Speaking during a forum on the political rights of women in Nigeria organised by the Civil Resource Development and Documentation Centre (CIRDDOC) in Abuja on Wednesday, senator Abaribe said many legislators were worried about “too much freedom” it would give to women to engage in “social vices” including “lesbianism” and “prostitution”.
He also said that although the bill had suffered setback, it could still be amended and re-introduced to give every Nigerian the rights they deserve.
He said: “The bill was defeated at the second reading when its details were highlighted to the senators.”
“Some lawmakers started expressing deep worries about some parts of the bill that they think could give women too much freedom and lead them to prostitution, lesbianism and other social vices.”
Abaribe called on all those championing the bill to make efforts at modifying some aspects of it in order to make it acceptable to all lawmakers for passage.
“The reason why we’re here is that we think that we should be able to restrategise, we should be able to look at the bill again and see those contentious areas we may need to modify. We should be able to find those critical constituencies within the senate that we must have to address.
“We should be able to look at the narrative of the bill and how it is being presented to the public and change that narrative and make it a positive narrative.
“For example, the bill is not a north versus south bill.
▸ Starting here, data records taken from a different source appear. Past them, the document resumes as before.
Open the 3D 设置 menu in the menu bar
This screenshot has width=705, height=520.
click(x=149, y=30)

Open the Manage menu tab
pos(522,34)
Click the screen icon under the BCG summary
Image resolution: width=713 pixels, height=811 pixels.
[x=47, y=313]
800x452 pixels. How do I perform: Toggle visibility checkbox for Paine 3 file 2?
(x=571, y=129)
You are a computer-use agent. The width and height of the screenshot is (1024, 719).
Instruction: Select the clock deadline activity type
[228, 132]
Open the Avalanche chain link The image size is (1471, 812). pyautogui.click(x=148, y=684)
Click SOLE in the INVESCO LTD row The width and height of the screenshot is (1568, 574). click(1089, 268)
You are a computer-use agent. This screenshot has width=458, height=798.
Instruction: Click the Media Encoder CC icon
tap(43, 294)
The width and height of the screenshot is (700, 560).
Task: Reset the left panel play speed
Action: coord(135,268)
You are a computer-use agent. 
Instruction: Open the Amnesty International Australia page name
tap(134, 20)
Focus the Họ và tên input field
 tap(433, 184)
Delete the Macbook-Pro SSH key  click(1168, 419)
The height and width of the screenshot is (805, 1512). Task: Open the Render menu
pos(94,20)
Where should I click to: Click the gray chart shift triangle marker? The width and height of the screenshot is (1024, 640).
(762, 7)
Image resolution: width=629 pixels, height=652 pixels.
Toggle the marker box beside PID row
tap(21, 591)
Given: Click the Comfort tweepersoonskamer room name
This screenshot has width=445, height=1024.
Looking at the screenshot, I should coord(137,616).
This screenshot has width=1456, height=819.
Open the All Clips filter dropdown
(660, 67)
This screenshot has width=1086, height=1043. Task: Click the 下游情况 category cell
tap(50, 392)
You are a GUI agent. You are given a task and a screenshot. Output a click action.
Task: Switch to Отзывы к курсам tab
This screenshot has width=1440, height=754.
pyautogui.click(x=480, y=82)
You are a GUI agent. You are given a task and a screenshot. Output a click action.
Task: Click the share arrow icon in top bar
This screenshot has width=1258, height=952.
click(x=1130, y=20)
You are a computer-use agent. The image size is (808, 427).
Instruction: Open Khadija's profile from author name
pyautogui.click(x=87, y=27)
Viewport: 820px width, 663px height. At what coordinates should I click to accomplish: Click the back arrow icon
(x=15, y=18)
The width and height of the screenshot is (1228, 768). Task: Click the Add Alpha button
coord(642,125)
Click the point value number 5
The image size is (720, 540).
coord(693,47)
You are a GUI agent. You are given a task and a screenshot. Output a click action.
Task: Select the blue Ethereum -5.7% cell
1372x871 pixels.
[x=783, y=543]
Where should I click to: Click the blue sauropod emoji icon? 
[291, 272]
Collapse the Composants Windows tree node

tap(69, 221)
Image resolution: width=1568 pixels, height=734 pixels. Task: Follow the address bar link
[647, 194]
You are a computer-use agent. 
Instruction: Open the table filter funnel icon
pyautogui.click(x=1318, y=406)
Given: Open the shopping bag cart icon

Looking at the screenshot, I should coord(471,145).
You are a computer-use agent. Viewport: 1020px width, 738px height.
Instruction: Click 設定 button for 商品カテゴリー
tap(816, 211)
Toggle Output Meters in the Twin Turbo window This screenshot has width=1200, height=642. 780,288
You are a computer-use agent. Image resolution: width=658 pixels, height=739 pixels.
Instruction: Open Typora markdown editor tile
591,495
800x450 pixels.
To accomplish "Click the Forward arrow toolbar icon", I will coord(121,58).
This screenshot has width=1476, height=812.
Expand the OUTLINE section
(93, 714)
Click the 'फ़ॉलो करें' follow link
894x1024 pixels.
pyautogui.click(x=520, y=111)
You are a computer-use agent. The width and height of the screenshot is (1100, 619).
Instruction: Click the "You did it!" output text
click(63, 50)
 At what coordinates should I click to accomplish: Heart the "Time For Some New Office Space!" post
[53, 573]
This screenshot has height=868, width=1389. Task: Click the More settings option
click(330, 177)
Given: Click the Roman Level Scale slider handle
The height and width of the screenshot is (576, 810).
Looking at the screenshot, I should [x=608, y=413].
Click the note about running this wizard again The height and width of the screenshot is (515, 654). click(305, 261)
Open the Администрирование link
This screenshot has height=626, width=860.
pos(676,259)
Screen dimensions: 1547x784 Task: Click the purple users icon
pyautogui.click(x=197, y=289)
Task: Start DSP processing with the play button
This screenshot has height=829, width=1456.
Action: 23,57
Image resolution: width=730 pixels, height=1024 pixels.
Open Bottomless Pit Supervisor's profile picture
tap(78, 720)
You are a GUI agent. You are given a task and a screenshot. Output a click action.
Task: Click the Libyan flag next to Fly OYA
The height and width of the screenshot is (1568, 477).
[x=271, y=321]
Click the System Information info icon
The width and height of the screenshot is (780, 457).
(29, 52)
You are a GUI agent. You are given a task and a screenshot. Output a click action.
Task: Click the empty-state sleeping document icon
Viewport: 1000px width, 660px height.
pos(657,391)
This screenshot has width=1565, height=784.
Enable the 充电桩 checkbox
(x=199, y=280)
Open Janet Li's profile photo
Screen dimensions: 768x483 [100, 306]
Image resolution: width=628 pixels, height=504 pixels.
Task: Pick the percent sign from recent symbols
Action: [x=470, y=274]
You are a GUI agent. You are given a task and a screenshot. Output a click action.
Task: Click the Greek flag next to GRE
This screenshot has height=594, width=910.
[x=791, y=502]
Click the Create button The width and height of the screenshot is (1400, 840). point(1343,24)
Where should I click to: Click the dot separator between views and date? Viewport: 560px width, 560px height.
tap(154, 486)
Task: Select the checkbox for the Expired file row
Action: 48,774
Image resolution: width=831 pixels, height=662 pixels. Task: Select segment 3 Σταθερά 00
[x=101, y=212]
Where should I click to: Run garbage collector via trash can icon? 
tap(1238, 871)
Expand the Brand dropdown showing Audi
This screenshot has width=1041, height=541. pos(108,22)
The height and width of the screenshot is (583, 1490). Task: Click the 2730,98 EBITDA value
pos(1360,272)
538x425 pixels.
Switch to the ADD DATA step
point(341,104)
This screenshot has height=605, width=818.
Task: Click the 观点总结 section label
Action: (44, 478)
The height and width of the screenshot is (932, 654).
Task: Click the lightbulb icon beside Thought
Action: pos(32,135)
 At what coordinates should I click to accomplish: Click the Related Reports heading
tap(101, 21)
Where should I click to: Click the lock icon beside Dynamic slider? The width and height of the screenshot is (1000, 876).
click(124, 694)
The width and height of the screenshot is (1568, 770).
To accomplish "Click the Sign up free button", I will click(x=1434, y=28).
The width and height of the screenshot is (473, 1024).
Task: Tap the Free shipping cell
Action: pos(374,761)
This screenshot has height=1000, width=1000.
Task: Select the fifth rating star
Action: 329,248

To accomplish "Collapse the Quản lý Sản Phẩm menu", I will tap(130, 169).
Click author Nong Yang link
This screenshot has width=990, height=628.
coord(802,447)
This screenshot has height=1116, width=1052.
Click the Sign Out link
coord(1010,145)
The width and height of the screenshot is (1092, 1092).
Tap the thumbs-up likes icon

The bill is not a Christian versus Muslim bill. The bill is not a male versus female bill. The bill simply seeks to extend to every Nigerian all the rights that are they should enjoy. And if women by virtue of our culture, by virtue of our historic antecedents are being behind, then we need to also drag them into the economy by giving them every right that they can use to be productive members of the society and that is all that we’re trying to do.
“It has been rejected but we’re talking to the senators who are supporting the bill to know how we could move forward. It’s not easy to say the bill can pass tomorrow, but we will continue to plead with other members for their support on this bill.
“Since we’re doing constitutional review, I will advise that we find a way of putting this bill directly into the Constitution because if we just make it as part of electoral law, it could be challenged at the courts and get struck down.”